Ragıp Zarakolu
Cumhuriyet çocuklarını sevmedi
Sovyetler Birliği genç cumhuriyetin zor günler dostuydu. TC’nin ilk 5 yıllık kalkınma planı aslında Sovyet planlama deneyiminden etkilenmişti.
Ve onların desteği ile demir çelik fabrikası ve diğer bazı fabrikalar inşa olunmuştu.
Bu dönemde Türkiye sosyalistleri de ara sıra başları derde girse de görece rahatlamış, sol yayınevleri kurulabilmiş, Babıali’nin Hilmi, Remzi, İnkılap gibi diğer yayınevleri de sol edebiyat ürünlerine yer vermeye başlamışlardı.
Yine Sovyetler’deki kültürel gelişimlerin Türkiye’ye de yansıması olmuştu. Muhsin Ertuğrul, sinema tiyatro eğitimini Sovyet Rusya’sında almıştı. Nazi Almanya’sından kaçan akademisyenler, müzisyenler, tiyatro ve opera elemanları, genç cumhuriyetin kültürel patlamasına katkı sunmuşlardı. Sabahattin Ali gibi, Weimar Almanya’sını da yaşamış olan genç aydınlar bütün bu kurumların inşasına katkı sunmuşlardı.
1929 ekonomik krizi sonrası, planlı Sovyet ekonomisi dünyada parlayan bir yıldızdı. Ve bundan genç cumhuriyetin de etkilenmemesi olanaksızdı.
Faşizm ve Nazizmin yükseldiği, İspanya iç savaşının patlak verdiği bir ortamda, İngiltere’de parlak bir üniversite genç kuşağı sola kaymıştı.
Fransa’da Halk Cephesi iktidara gelmişti.

Yönerge 1 – Sovyetler ve genç cumhuriyet üzerine yazıda "1929 ekonomik krizi" ile başlayıp "kuşağı sola kaymıştı." kısmına kadar giden bölümü, "İspanya" adını "Yunanistan" olarak değiştirip yeniden yaz.
Yazı ile satırlar arasında hiçbir bağ yoktur.

[Kayıtlı satırlar]
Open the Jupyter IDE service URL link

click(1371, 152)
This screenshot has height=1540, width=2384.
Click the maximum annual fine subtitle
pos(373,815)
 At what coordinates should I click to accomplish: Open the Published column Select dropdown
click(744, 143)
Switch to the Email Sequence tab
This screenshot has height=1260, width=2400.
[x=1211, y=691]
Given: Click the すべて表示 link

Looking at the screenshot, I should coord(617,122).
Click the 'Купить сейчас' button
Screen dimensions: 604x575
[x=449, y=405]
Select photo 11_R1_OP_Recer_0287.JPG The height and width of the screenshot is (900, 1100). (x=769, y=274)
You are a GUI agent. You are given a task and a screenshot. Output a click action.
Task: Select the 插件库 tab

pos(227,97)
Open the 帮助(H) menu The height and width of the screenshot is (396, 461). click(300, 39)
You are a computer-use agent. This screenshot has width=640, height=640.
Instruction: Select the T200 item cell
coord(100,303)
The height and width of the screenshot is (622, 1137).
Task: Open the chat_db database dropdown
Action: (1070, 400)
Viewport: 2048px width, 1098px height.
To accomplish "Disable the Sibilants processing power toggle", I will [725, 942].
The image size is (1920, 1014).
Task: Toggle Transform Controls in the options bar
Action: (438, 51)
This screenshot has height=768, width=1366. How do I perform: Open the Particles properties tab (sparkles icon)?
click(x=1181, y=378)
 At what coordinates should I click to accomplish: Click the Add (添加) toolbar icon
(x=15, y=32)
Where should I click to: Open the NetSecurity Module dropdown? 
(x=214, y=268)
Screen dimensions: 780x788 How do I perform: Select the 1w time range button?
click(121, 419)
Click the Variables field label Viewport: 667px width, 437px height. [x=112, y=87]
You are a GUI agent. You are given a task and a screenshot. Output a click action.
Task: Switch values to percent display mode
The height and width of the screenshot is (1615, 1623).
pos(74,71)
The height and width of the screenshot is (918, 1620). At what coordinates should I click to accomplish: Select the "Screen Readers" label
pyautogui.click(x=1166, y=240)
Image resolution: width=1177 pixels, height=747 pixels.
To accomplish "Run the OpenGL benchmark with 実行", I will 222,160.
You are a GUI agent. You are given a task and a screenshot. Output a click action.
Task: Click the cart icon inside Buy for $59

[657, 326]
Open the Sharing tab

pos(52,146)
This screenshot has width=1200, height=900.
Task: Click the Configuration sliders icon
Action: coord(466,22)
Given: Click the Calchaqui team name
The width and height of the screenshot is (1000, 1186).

Yönerge 2 – Kayıtlı satırlarda "Screen dimensions: 780x788" geçen satırdan başlayıp "Click the Variables" geçen satıra kadar giden satırları, bu ikisi de dahil, hiç değiştirmeden yaz.

Cevap 1 –
1929 ekonomik krizi sonrası, planlı Sovyet ekonomisi dünyada parlayan bir yıldızdı. Ve bundan genç cumhuriyetin de etkilenmemesi olanaksızdı.
Faşizm ve Nazizmin yükseldiği, Yunanistan iç savaşının patlak verdiği bir ortamda, İngiltere’de parlak bir üniversite genç kuşağı sola kaymıştı.

Cevap 2 –
Screen dimensions: 780x788 How do I perform: Select the 1w time range button?
click(121, 419)
Click the Variables field label Viewport: 667px width, 437px height. [x=112, y=87]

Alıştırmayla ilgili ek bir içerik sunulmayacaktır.